One thing credobaptists don't usually mention is that the early church practiced NAKED baptism. |
When I was in college, I went through a crisis of faith. It's common for young adults, including those who were baptized as kids, to quietly drop out of the Church when they leave home. I dropped into a different tradition, and in the process of learning to identify as a Baptist I learned a lot more about baptism. My faith became more treasured. I'd fought myself to keep it alive when God and the world beyond Rhea County turned out to be different than what Grace had taught me to expect. I had learned how good life should be, and how pressingly evil death was, and now I understood this symbol of death and resurrection in a new way. I had learned how painful and how liberating it is to die to an old way of life and be born to a new one. I had found a body of believers that I really belonged to, and I wanted to stand up in front of them and make my statement of new-found faith. I wished that I hadn't been baptized already, because now I got it.
You know, I've always thought that vow-renewal ceremonies were lame. "They're already married," I'd say, "so why do they have to act the wedding out again? Do they just like dressing up and being the center of attention? Can't they justify champagne any other way?"
But I think I get it now. When we were in premarital counseling, one thing that Patrick and I heard over and over was: "You don't know what you're getting into. You won't know for years. You are going to make this promise once, but it will mean more and more to you as the years pass. It's going to take you a lifetime to know what it is to be married."
So maybe that's why people renew their vows. Because at some point they say, "I really get it now. It's a much bigger deal than I knew before. I want to make this promise now, since I understand it differently."
So understanding baptism is a lifelong journey. I did it just once, but every year it means something more. That makes it easier to accept when a child is baptized into my tradition. That child doesn't get it, but you know what? Neither does the sixteen-year-old getting baptized after her, or the thirty-year-old getting baptized next. None of us gets it. That's the nature of huge commitments.

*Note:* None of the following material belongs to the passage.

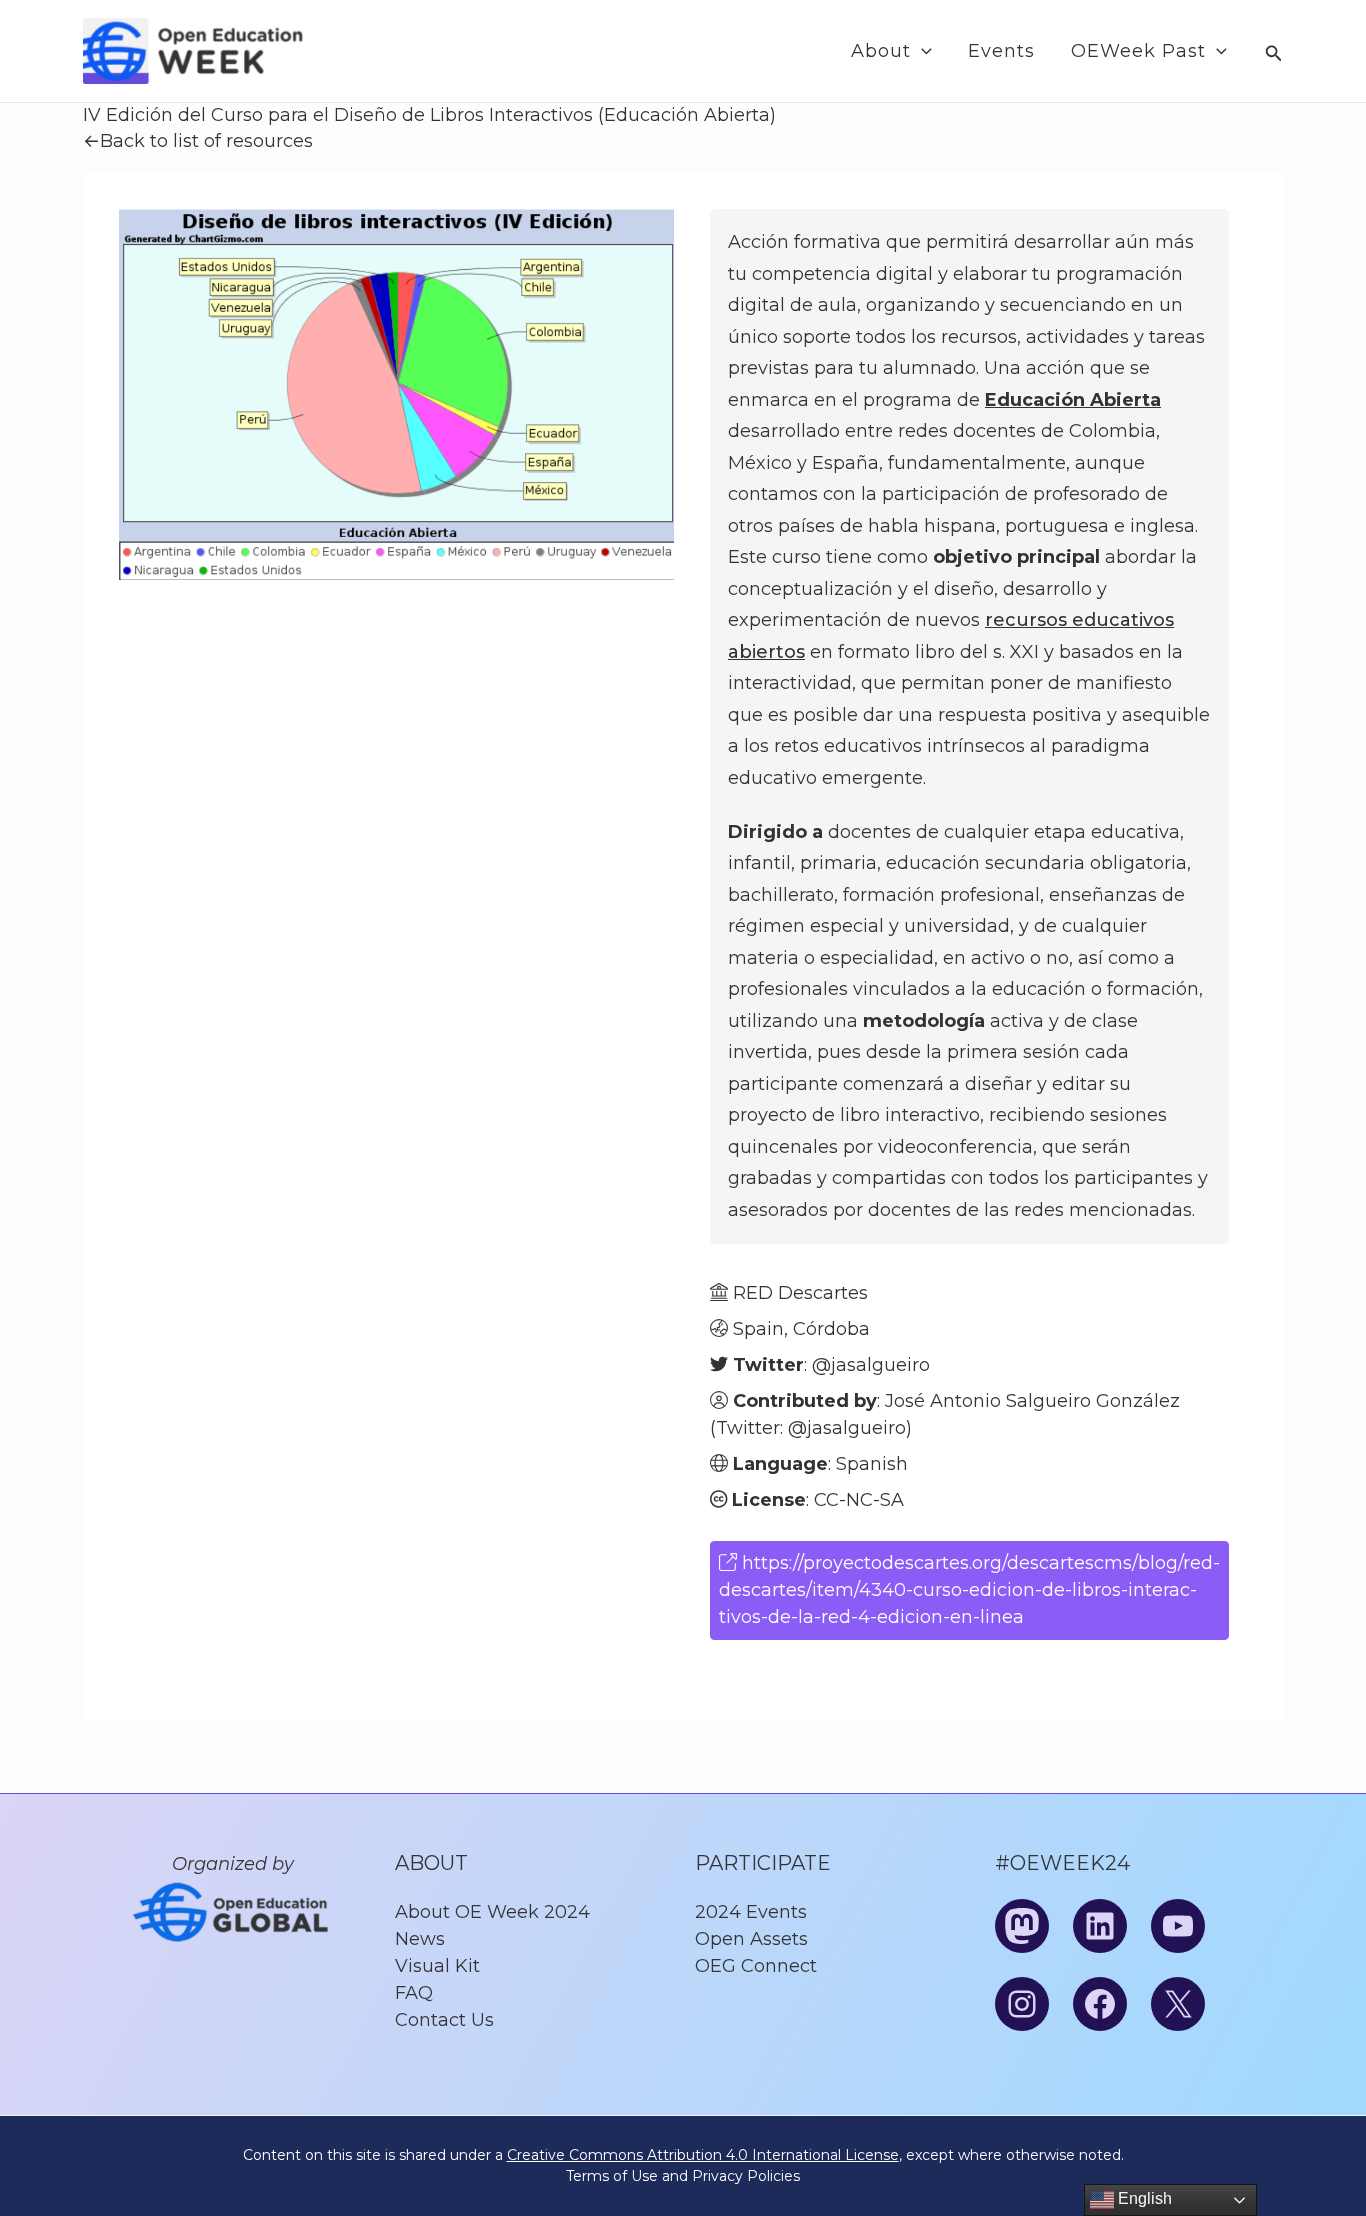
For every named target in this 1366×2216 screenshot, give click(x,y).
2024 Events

These days, Grace takes its congregants down to the bank of the Tennessee River for baptisms. I saw one of the first of those services right before I left town. It was cold, for the Valley, and we stood crowded together on the bank and watched our family grow. The boy being baptized came up with lakewater running off of his clothing and weeds in his hair. It was a big moment. I wonder if, ten years later, he's started understanding what it meant.